Speculation had been fuelled by deputy PM John Prescott, who told the Times ministers were "positioning" themselves for when Mr Blair stepped down.
Mr Blair is thought to be under pressure from senior figures in his own party to distance himself from US President George W Bush, amid continuing difficulties in Iraq.
Labour backbenchers fear the party might get a hammering in next month's European and local elections.
According to the Independent on Sunday, Labour's own canvassing returns from around the country suggest the prime minister had become an "electoral liability".
Blair to go - 13/8
Blair to lead Labour into election - 4/9
Labour to win election - 1/3
Tories to win - 9/4
Lib Dems to win - 50/1
Source: William Hill
The paper quotes an opinion poll which suggests 46% of people believe Mr Blair should stand down before the next election.
Mr Blair has dismissed speculation he might be ready to hand over the reins to Chancellor Gordon Brown as "froth and bubble".
Mr Hoon told BBC One's Breakfast with Frost he "did not recognise" some of the stories in the newspapers about Mr Blair.
"Here is a man focused, engaged on the job, determined to sort out Iraq and
allow Iraq to become part of the international community again," he said.
Mr Straw told BBC Radio 4's The World This Weekend: "There are difficulties but people misunderstand our Prime Minister Tony Blair if they somehow think he is going to run away from his responsibilities because there is a lot of speculation in the newspapers."
Mr Straw, who according to some reports has forged an alliance with Mr Brown in recent weeks, said he was "certainly not" repositioning himself, adding: "I'm not going to either."

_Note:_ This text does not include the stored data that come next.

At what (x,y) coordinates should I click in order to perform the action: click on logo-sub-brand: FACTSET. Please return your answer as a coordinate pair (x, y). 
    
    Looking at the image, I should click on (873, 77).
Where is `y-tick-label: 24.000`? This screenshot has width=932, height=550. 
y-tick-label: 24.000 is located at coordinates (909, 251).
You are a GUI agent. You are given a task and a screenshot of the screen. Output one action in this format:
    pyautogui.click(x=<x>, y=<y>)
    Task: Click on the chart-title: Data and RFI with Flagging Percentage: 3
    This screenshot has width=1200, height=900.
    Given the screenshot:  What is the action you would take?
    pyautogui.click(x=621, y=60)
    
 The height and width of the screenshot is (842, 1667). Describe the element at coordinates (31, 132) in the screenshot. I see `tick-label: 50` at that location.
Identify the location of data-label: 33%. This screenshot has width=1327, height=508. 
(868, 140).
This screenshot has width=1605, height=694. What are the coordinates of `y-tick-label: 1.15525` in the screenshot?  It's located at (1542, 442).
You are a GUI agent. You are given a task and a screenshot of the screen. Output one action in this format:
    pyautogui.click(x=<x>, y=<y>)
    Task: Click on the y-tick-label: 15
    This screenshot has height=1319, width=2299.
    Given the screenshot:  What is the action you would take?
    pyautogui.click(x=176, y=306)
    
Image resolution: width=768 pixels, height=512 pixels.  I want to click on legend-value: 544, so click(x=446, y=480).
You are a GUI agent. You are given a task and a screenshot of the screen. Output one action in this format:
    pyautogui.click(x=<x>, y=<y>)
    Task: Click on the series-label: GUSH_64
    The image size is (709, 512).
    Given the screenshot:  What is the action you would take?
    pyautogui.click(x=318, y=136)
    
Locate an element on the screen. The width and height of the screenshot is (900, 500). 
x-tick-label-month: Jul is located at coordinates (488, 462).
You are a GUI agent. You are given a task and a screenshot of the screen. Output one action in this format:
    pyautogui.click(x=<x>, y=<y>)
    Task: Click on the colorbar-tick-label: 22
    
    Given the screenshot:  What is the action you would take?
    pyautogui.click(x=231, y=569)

It would be wrong for Britain to attempt to distance itself from President Bush, Mr Straw added.
Scotland's Sunday Herald newspaper claims Deputy Prime Minister John Prescott met Mr Brown last week to discuss a "peaceful succession".
It claims the pair met for 90 minutes in the back of a ministerial Jaguar in the car park of the Loch Fyne Oyster Bar on Sunday afternoon.
They reportedly spoke of brokering a deal between Mr Brown and other potential leadership challengers.
Next Labour leader
Gordon Brown - 4/7
Jack Straw - 10/1
Charles Clarke, Patricia Hewitt - 12/1
John Reid - 14/1
John Prescott - 50/1
Source: William Hill
A spokesman for Mr Brown dismissed claims of a 90-minute meeting as "garbage".
But Conservative chairman Liam Fox said: "Britain now has a prime minister with weakened authority and a chancellor with heightened expectations.
"John Prescott's comments reveal all too clearly that cabinet ministers are fighting like ferrets in a sack for supremacy."